Bertie Ahern warns that any hard border could harm the peace process
‘I think that the land border we share with Ireland can be as free-flowing after a Brexit vote as it is today.’
That was the assertion of the then Northern Ireland Secretary and Brexit backer, Theresa Villiers, during the EU referendum campaign.
It sought to provide reassurances to those in Northern Ireland fearful of a return to a hard border in the event of Brexit.
Since the referendum, Theresa May and Irish Taoiseach, Enda Kenny, have been at pains to ensure that such a border does not reappear.
Such soothing words however have been dealt a significant blow following an intervention by one of the architects of the Good Friday Agreement.
In an interview with the Observer published over the weekend, the former Taoiseach, Bertie Ahern, has warned of a change of tone coming from Whitehall that poses significant difficulties for the Northern Ireland/Irish border.
He told the paper:
“[May] seems to be switching her language. She’s saying not that there’ll be no border, but that the border won’t be as difficult as to create problems. I worry far more about what’s going to happen with that. It will take away the calming effects [of an open border]. Any attempt to try to start putting down border posts, or to man [it] in a physical sense as used to be the case, would be very hard to maintain, and would create a lot of bad feeling.”
The most up to date statement of UK Government policy, within the Brexit White Paper commits Ministers to seeking a as seamless and frictionless a border as possible between Northern Ireland and Ireland.
Brexit Secretary, David Davis, has previously suggested that one model that could be followed is that of the border between Norway and Sweden which have in place CCT cameras with automatic number-plate recognition technology in them.
The European Parliament’s Chief Brexit negotiator, Guy Verhofstadt, however has poured cold water over such an idea, noting that there would need also to be customs checks and restrictions on the free movement of people. Ahern agreed, noting that he remained unconvinced that technology on its own could do the job.

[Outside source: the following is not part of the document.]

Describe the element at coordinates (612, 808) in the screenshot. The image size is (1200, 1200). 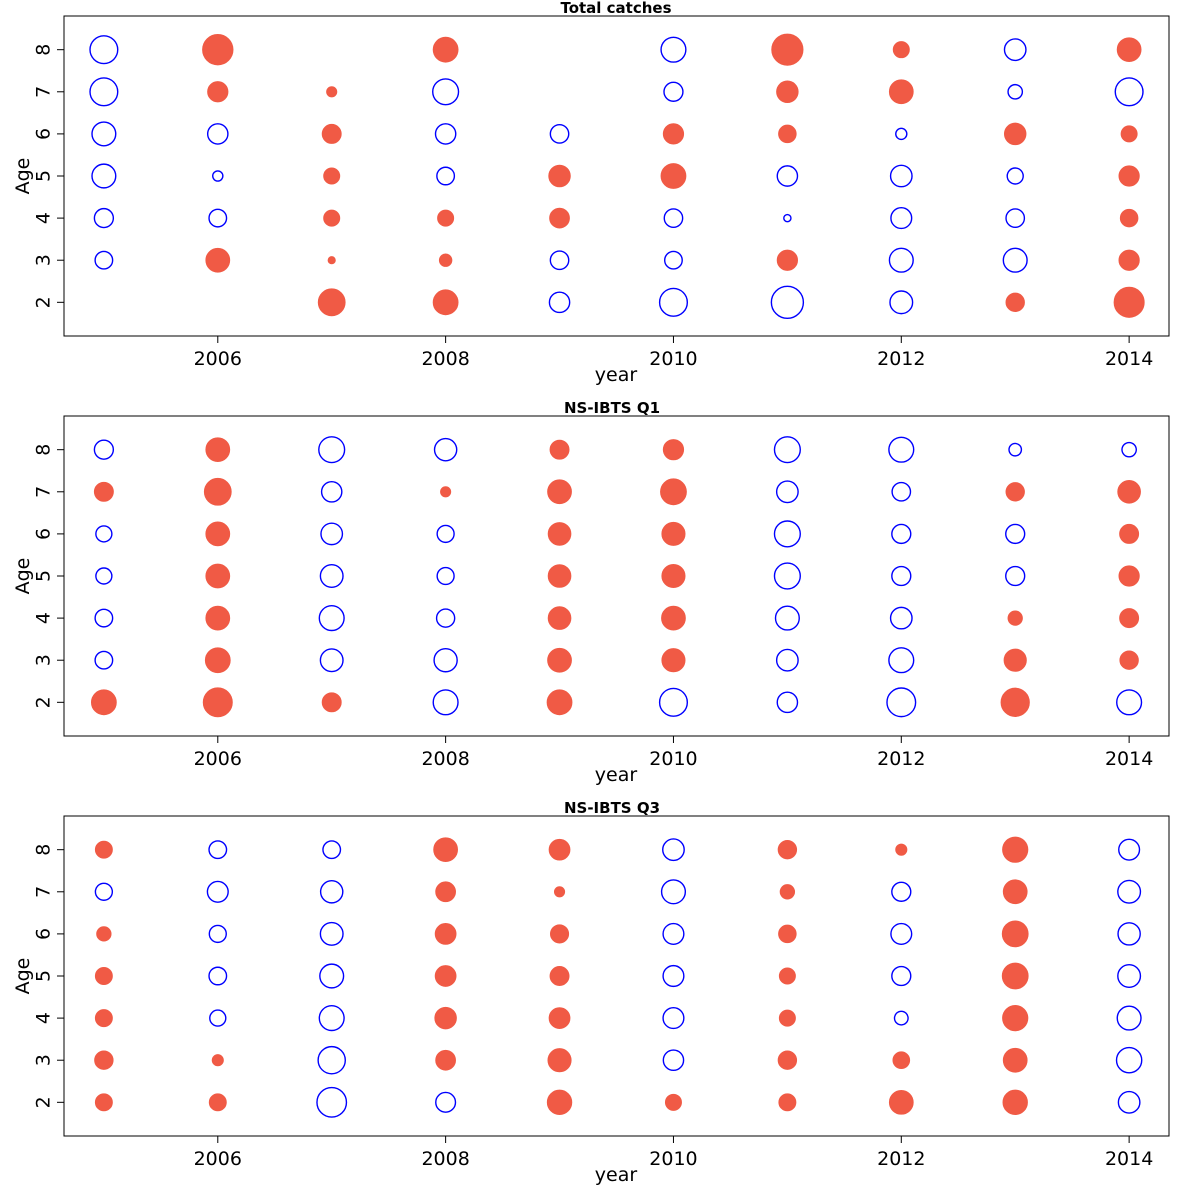
I see `panel-title: NS-IBTS Q3` at that location.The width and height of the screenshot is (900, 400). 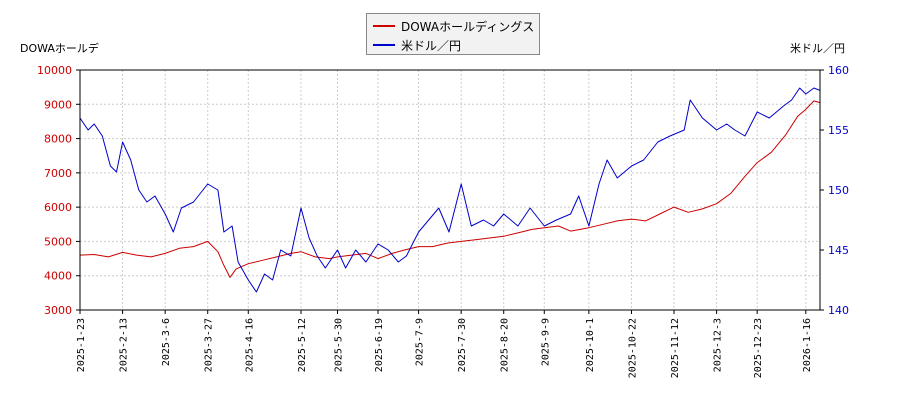 I want to click on legend-label-fx: 米ドル／円, so click(x=432, y=46).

The Observer also released details of a memo from the European’s parliament’s legal affairs committee scotching the idea advanced by Number 10 that the 1923 Common Travel Area deal between the UK and Ireland can form the basis of a deal on the border.
The memo notes:
“The [Good Friday] agreement makes it abundantly clear that the fact that both parts of Ireland and the UK are within the EU is a basis for the agreement. Moreover, the fact that Brexit could result in the reintroduction of border controls and controls on the free movement of persons between Ireland and Northern Ireland means this is a question for the EU, and not only Ireland the UK.”

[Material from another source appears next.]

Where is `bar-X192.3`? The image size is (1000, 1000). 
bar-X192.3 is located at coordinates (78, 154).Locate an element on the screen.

Sure enough, under a section on UK/Irish Government relations, the agreement commits them to developing ‘still further the unique relationship between their peoples and the close co-operation between their countries as friendly neighbours and as partners in the European Union.’
Raising his concerns about the prospect of a physical border might mean, Ahern continued:
“It psychologically feeds badly into the nationalist communities. People have said that this could have the same impact on the nationalist community as the seismic shock of the 1985 Anglo-Irish agreement on unionists, and I agree with that.

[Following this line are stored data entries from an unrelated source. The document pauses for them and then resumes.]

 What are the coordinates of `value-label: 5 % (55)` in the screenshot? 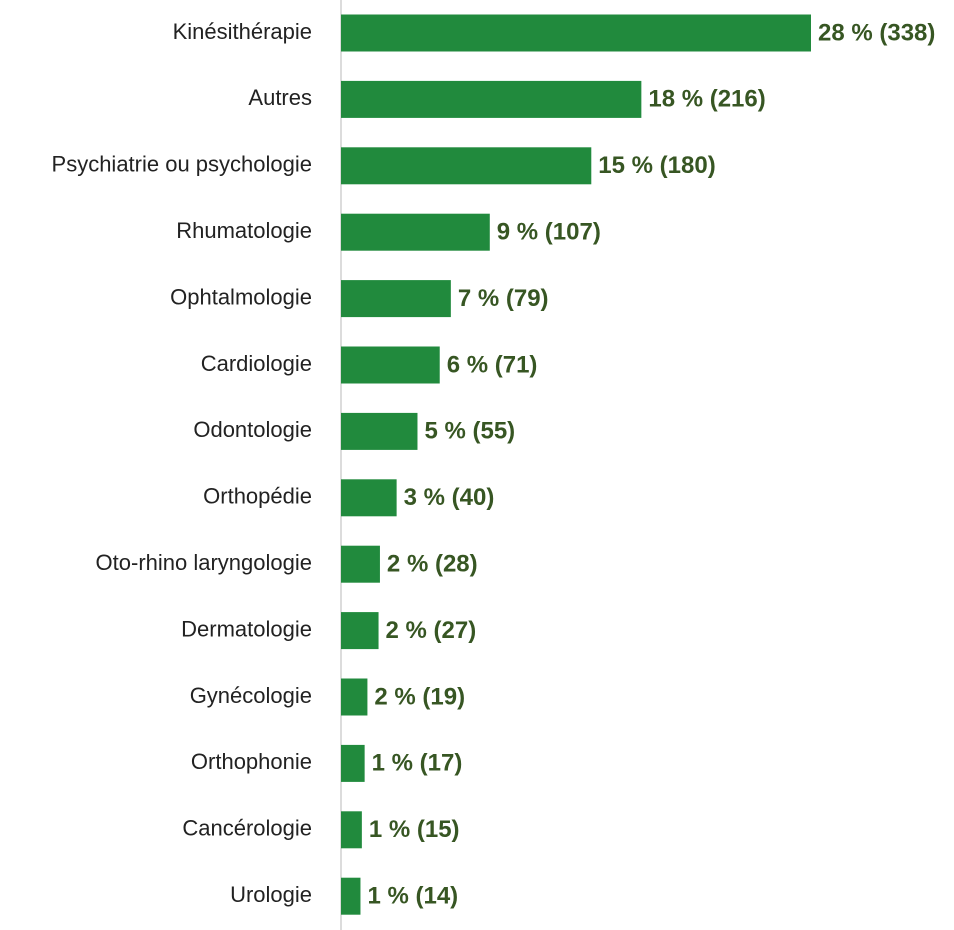 It's located at (470, 432).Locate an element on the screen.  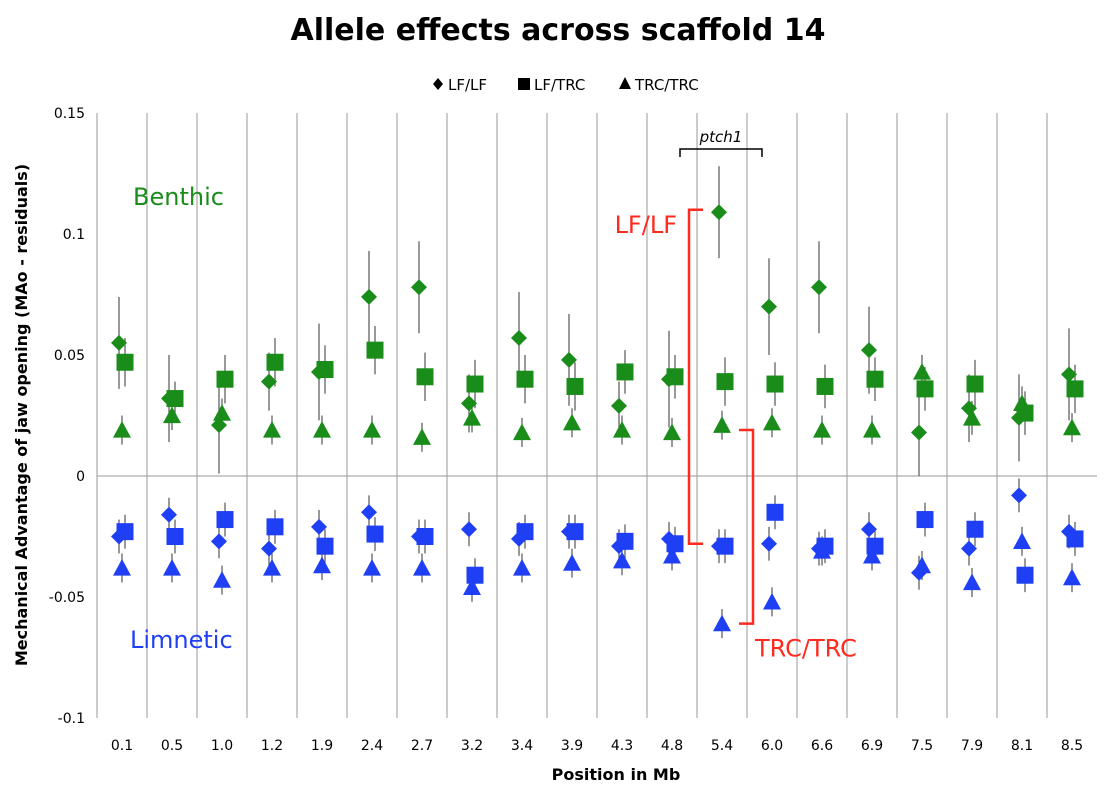
y-tick-label: 0.15 is located at coordinates (70, 114).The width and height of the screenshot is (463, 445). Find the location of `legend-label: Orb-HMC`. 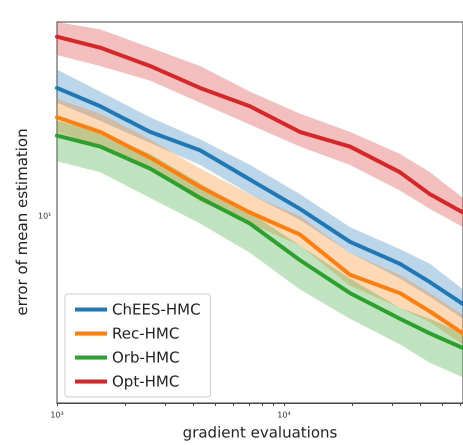

legend-label: Orb-HMC is located at coordinates (146, 357).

“For the nationalist community in Northern Ireland, the Good Friday agreement was about removing barriers, integrating across the island, working democratically in the absence of violence and intimidation – and if you take that away, as the Brexit vote does, that has a destabilising effect.
“With so many other issues, there is a real concern … the only way [of] doing this will be a hard border. When people talk about hard borders, they’re talking about the borders of the past – but now any kind of border with checkpoints and security constitutes a hard border.”